Strategic management was developed during the 1950s by Philip Selznick, Igor Ansoff, and Peter Drucker. During this period of time, strategic planning was through a wave of popularity not too different from traditional management. There has been enough time since the introduction of strategic management concepts to observe the results of strategic planning by military leaders, city planners, state agencies, and leadership. Drucker developed such concepts as management by objectives (MBO) and intellectual capital. During the 1970s, the study of strategic management was enhanced by General Electrics and the Strategic Planning Institute.
These studies dealt with long-range planning and strategic planning based on the fact that long-range planning may be much more simply done; such operational planning extends over a period of time. During the 1980s, the following research whorled on strategic management concepts: Woo and Cooper, Levenson, and Traverso. In contrast to the 1950s, strategic management is occupied and takes into account the environment and complex social issues that form the context in which the planning is done and in which an institution is operated.

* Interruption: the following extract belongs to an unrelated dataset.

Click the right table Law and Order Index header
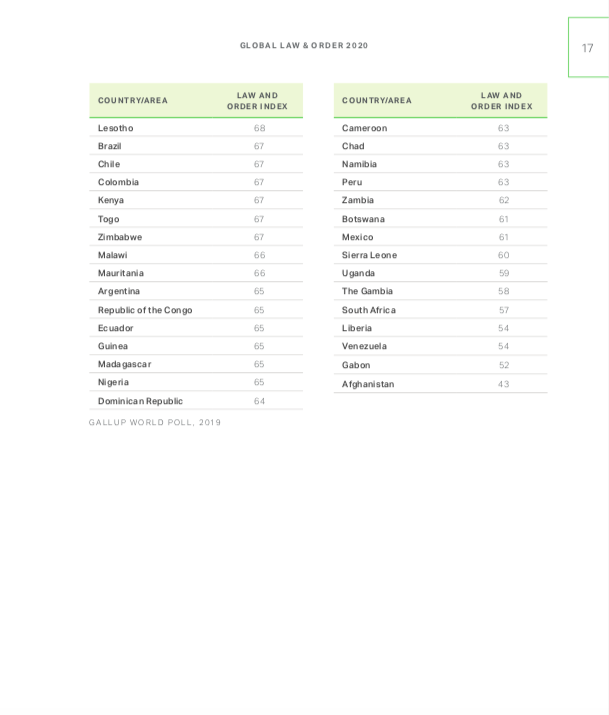609x715 pixels. pyautogui.click(x=501, y=101)
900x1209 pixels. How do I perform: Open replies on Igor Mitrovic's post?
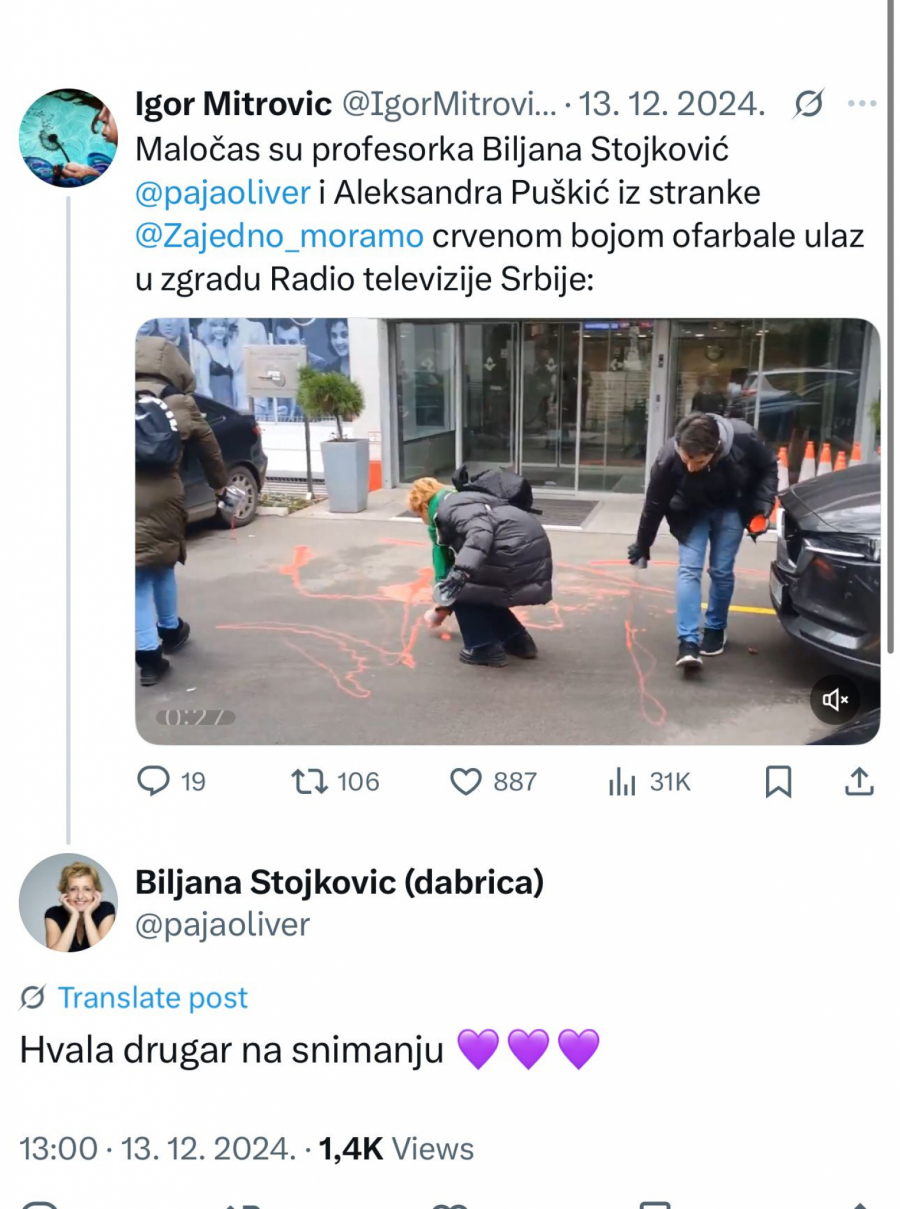pos(171,781)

Strategic management is considered as a means of setting strategic goals or tasks for those organizations that are responsible for the operation of an institution. While long-range planning may be done by one person or a small group, such as a staff, strategic planning often involves a much wider array of employees in the process. Where strategic management is used to set the direction or mission for an institution, long-range management should adhere to the mission established in the strategic management process. As a result, strategic management has much more far-reaching goals than does long-range planning. The degrees of complexity of management can be viewed by looking at what has been achieved in the organization.